Generally, only when the .DELTA.Ne is "0", the value QI is "0". The
larger the .DELTA.Ne becomes from "0", the smaller the value QI
becomes (that is, the more the QI moves in a direction of the minus
side). On the other hand, the smaller the .DELTA.Ne becomes from
"0", the larger the QI becomes (that is, the more the QI moves in a
direction of the plus side).
[0025] The value QI of the I term causes the actual engine
revolution number to converge at the target revolution number when
the actual engine revolution number reaches the target revolution
number. The description regarding this matter will be presented
later. The value QI is updated every control timing, and
calculation of addition is carried out every timing. As known to
those skilled in the art, this calculation of addition may be
carried out such that if the current I term is QI(n) and the
previous I term is QI(n-1), the current I term QI(n) is determined
by adding the QI obtained from FIG. 3 to the previous I term
QI(n-1). Thus, in the equation of "Qn =Q0i+QP+QI", this QI
indicates the current QI(n) of the I term.
[0026] FIG. 1 shows condition during the engine startup period. On
the assumption that an accelerator is not depressed and the
accelerator opening Ac is 0%, the condition of the engine will be
described. In the case of the engine startup, after a predetermined
period passes from the time an engine key is changed to ON,
cranking is started. The time the engine is started up may be the
time the cranking begins. A cranking period is indicated by "A",
but an end time of the cranking is varied depending on a driver.
When combustion begins, the engine revolution number Ne (that is,
engine revolution speed) rises up rapidly, the engine leads to a
complete combustion state, and then the engine revolution number
drops to settle into an idling revolution number Nei (that is,
stabilized). The numeral 1 indicates the timing that the combustion
begins, and the numeral 2 indicates the timing that the engine
state reaches complete combustion. The complete combustion timing 2
is generally timing preceding the time when the engine revolution
rises up to the most high point. Of course, an engine revolution
number Neq at the complete combustion timing (for example, 1000
rpm) is greater than the idling revolution number Nei.

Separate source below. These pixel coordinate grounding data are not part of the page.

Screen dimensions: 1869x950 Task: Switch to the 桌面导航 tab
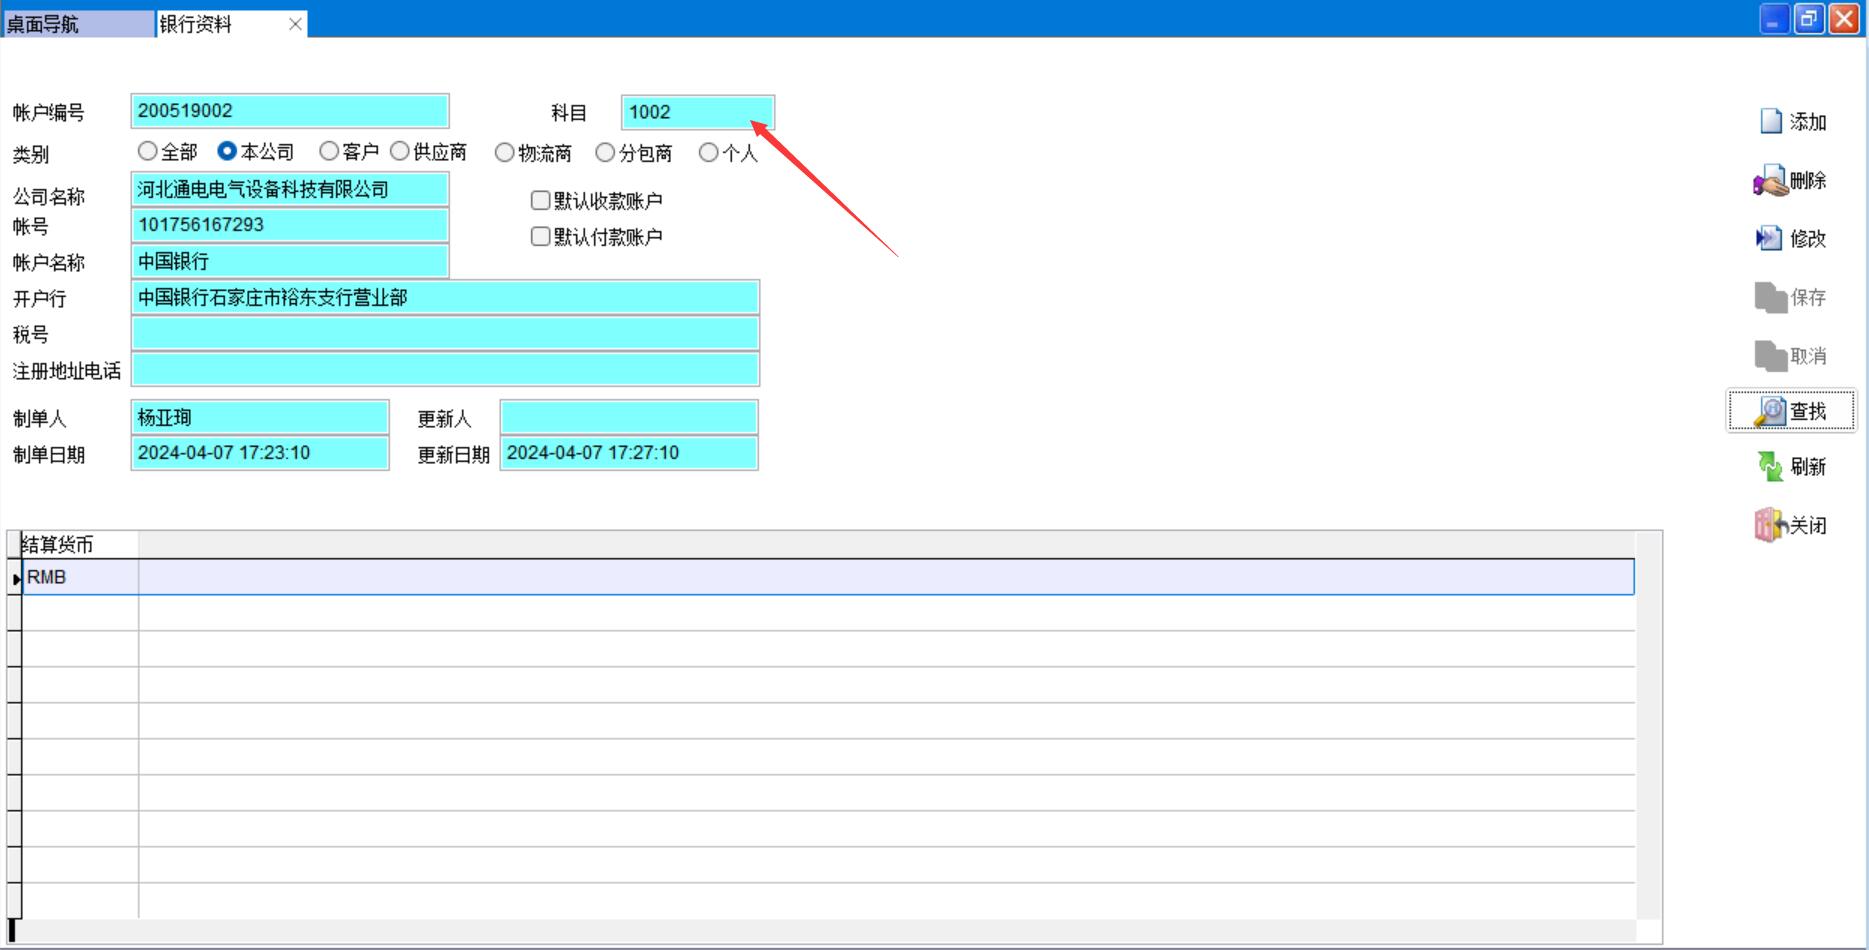click(x=78, y=24)
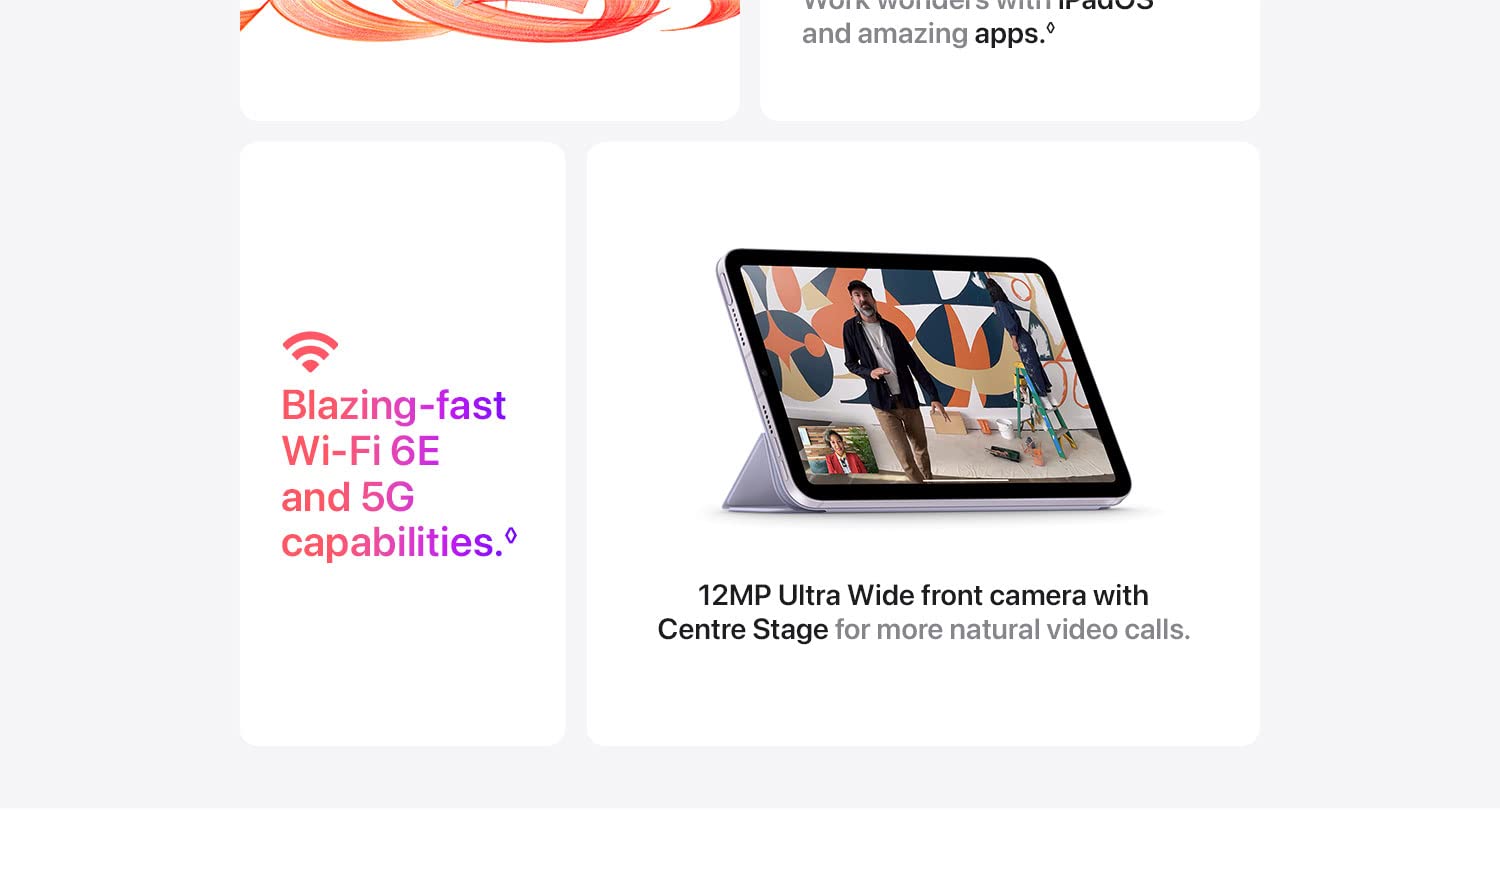This screenshot has height=870, width=1500.
Task: Click the Centre Stage text
Action: click(x=743, y=630)
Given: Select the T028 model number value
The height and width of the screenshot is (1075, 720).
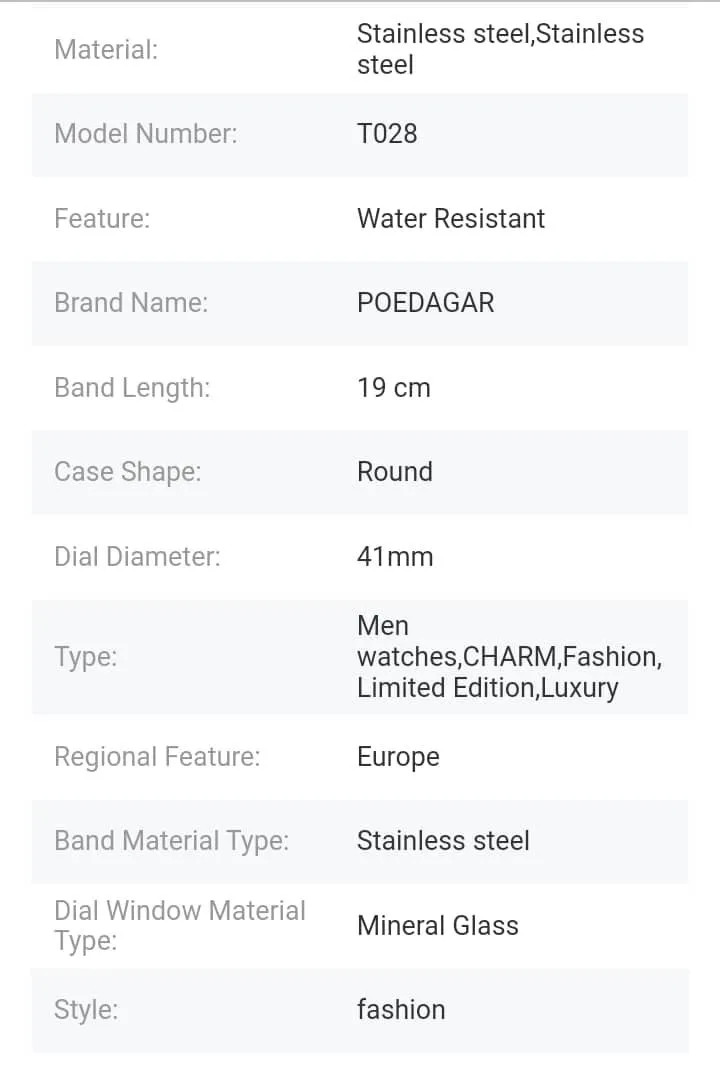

A cranking
revolution number Nec (for example, 100 rpm) is lower than the
idling revolution number Nei, but the Nec can vary in accordance
with an engine warmup condition, a storage condition of a battery,
or the like. The engine revolution number at the combustion start
time 1 has a certain width (or example, 150 to 200 rpm), is a
little larger than the cranking revolution number Nec, and of
course is smaller than the idling revolution number Nei.

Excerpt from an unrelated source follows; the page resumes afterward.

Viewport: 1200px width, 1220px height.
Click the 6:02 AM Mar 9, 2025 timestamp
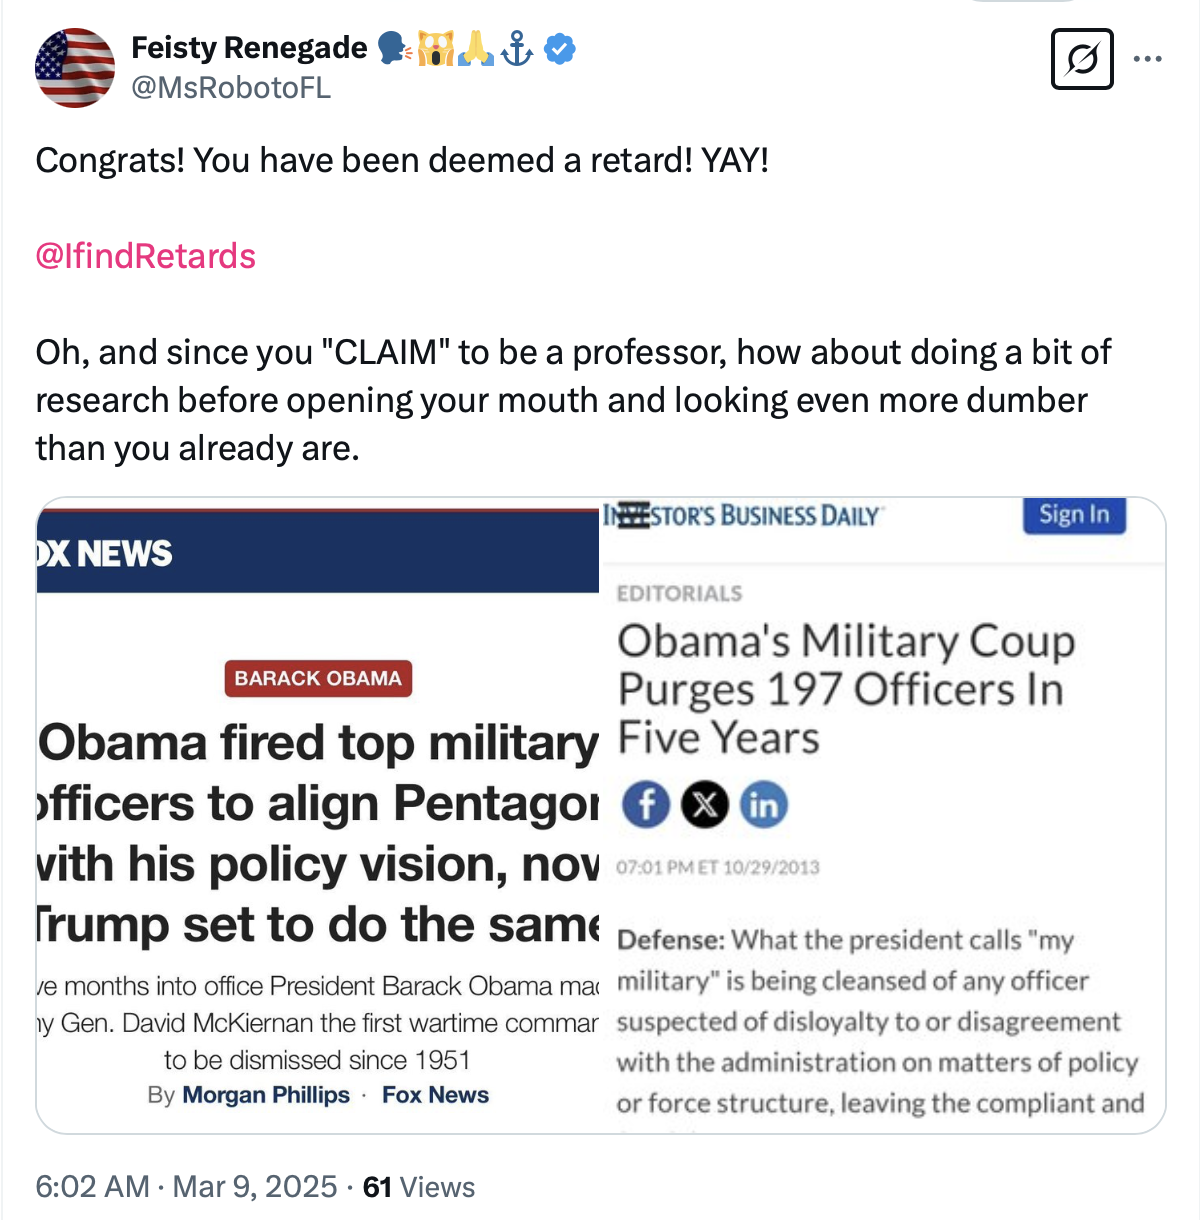click(x=186, y=1187)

[0027] Furthermore, a startup revolution number Nes is
predetermined. In other words, this startup revolution number is a
predetermined startup revolution speed. The Nes is used for making
judgment during the engine startup period when the engine control
is carried out (this judgment will be understood later). The
startup revolution number Nes is determined for each engine by a
test of an actual engine or the like, and the value of the Nes is
stored in the ECU 6. The startup revolution number Nes is generally
a larger than the cranking revolution number Nec and smaller than
the complete combustion revolution number Neq. For the sake of
convenience, assuming that the startup revolution number Nes is
equal to the idling revolution number Nei, this example is
described, but strictly speaking this assumption does not
necessarily corresponds to an actual case.
[0028] Also during this startup period, the above-mentioned
feedback control is carried out. Every moment, the fuel injection
quantity is calculated by using the equation: Qn=Q0i+QP+QI.
[0029] In a conventional manner, as indicated by "a" of FIG. 1, an
initial value of the I term QI is set as "0", and the value QI is
increased every moment from the time cranking begins. However, when
the engine startup is in an ill condition such as a cold day,
nighttime, use of a heater, or difference in individuals (drivers),
the cranking period A becomes longer. Therefore, there is a
problem. In other words, as indicated by "b" of FIG. 1, the value
QI of the I term leads to an overshooting value (assuming that an
optimum value is indicated by QI0), and black smoke is generated at
the same time combustion begins. On the other hand, when the engine
startup is in a good condition, the cranking period A becomes
short, so that the value QI of the I term becomes smaller than a
desired value, as indicated by "a" of FIG. 1, at the time when the
time reaches the settling timing 3. As indicated by "x1" of FIG. 1,
undershooting occurs, and in the worst case, the engine stops
(en-st occurs). Furthermore, as indicated by "x2" of FIG. 1,
hunting occurs, and there is a problem that the engine revolution
number Ne takes some time to converge at the idling revolution
number Nei.
[0030] Also during this startup period, the above-mentioned
feedback control is carried out, so that the value QI of the I term
at the cranking time becomes an almost constant value which is
determined as one value from a table of FIG. 3 and the equation:
.DELTA.Ne=Nec-Ne. Therefore, since whether the startup condition is
good or bad is not taken into account, such a problem occurs. In a
conventional manner, it has been thus difficult to solve both the
problem of startup black smoke and the problem of undershooting or
hunting at the settling time, and to set the compatible I term.
[0031] There has been following conventional methods of solving
this problem. In a first conventional method, as indicated by "c"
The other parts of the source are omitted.